I don't know if it's an exception or rule but it most of the people I've met who do family history research are women and elderly. My wife has given me more messages than she wants to remember from strange women but I guess she could figure out from their age they were not competition.
Her aunt Frances was one of the first family members we came across who was into genealogy. I compared notes a few times with her but Mary was the one who drove around rural Tennessee with her looking for cemeteries.
I've met several elderly women who were related to one of my family lines who did genealogy research and was fortunate to have them share their research with me. For the most part they started their research when the only way to do it was to visit Court houses and public libraries, reading microfilm or faded paper records. They haven't taken to using the Internet, which is a shame because the availability of information on the Internet today allows us to find answers so much quicker.

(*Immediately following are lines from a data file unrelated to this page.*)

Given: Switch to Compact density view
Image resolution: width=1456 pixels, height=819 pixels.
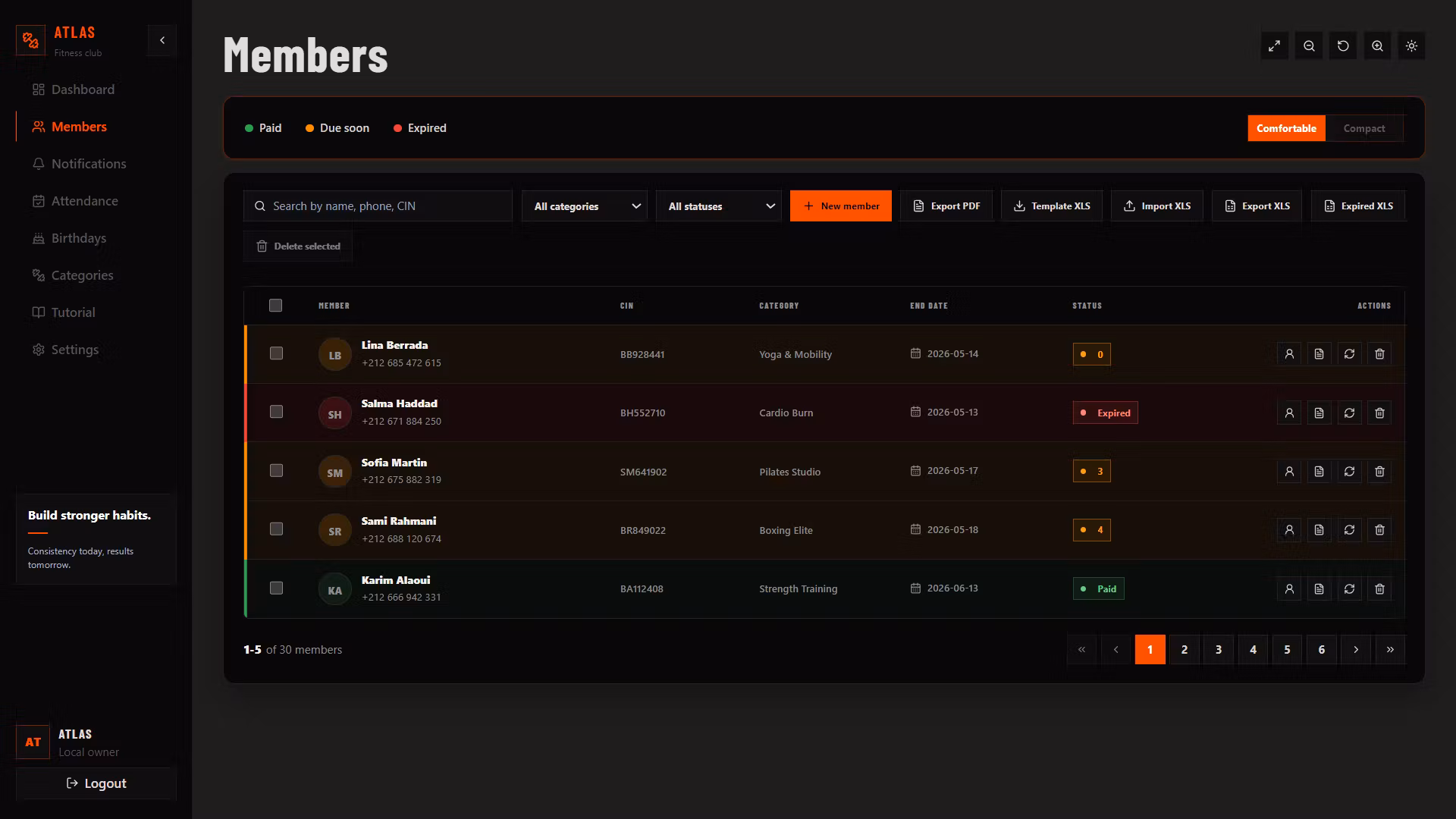Looking at the screenshot, I should [x=1364, y=128].
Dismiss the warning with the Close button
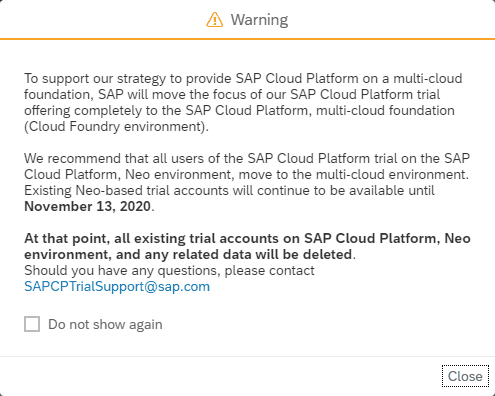 [x=465, y=376]
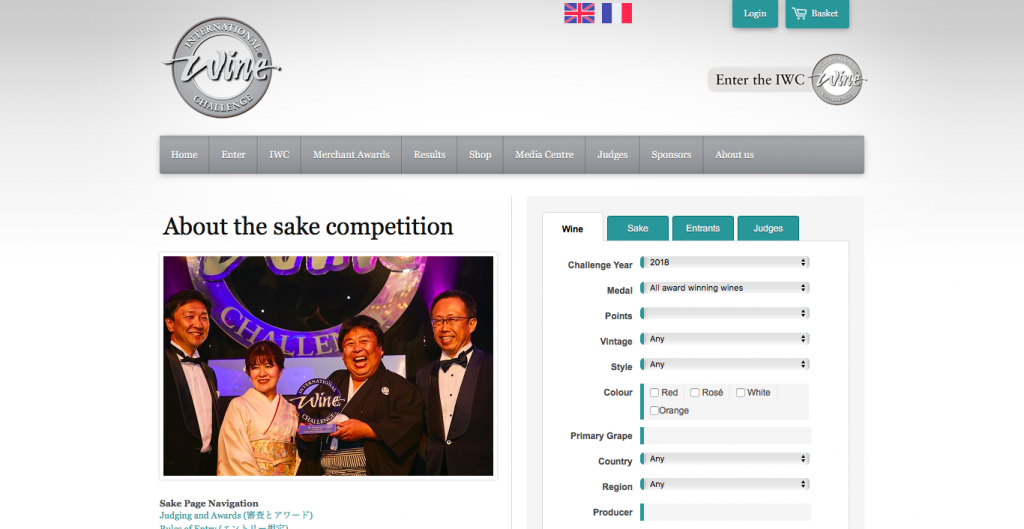1024x529 pixels.
Task: Open the Challenge Year dropdown
Action: click(726, 262)
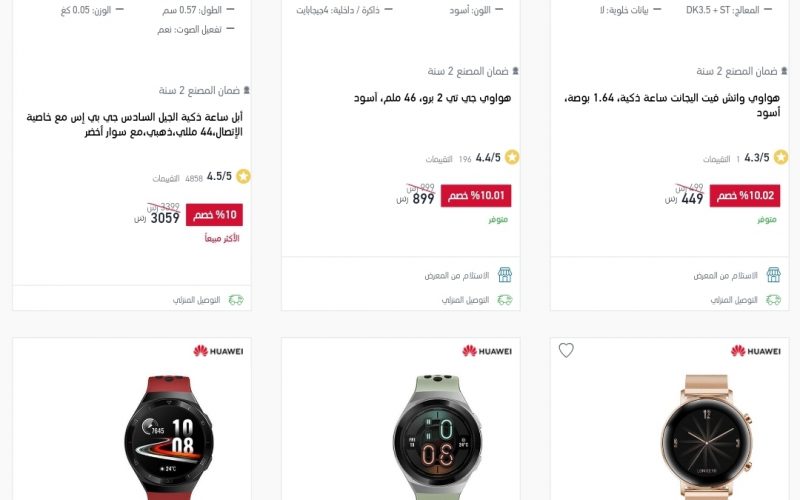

Elizabeth Taylor, from ATL not LA was one I met, about 8 years ago. She and I are related on the Paulk family from Georgia. She sent me a large box of her research and some from a woman in Chicago named Emma Pierce who had died 10 years earlier. Emma Pierce and I were related from both the Paulk and Hogan family. Both ladies had tirelessly typed out their research and had shared with each other for about 20 years before Emma died. It was interesting to see the questions they had tried to answer, many of them dealing with my immediate family members, so I had the answers they never found.
About 6 months after I received the papers from Ms. Taylor I called her house and found she had passed away also. Since then there have 4-5 other elderly women who I had been sharing research with who have passed away. In most cases there wasn't really anyone in their immediate family who was interested in the research. I hope they hang on to the papers and another member of the family decides to take up the cause.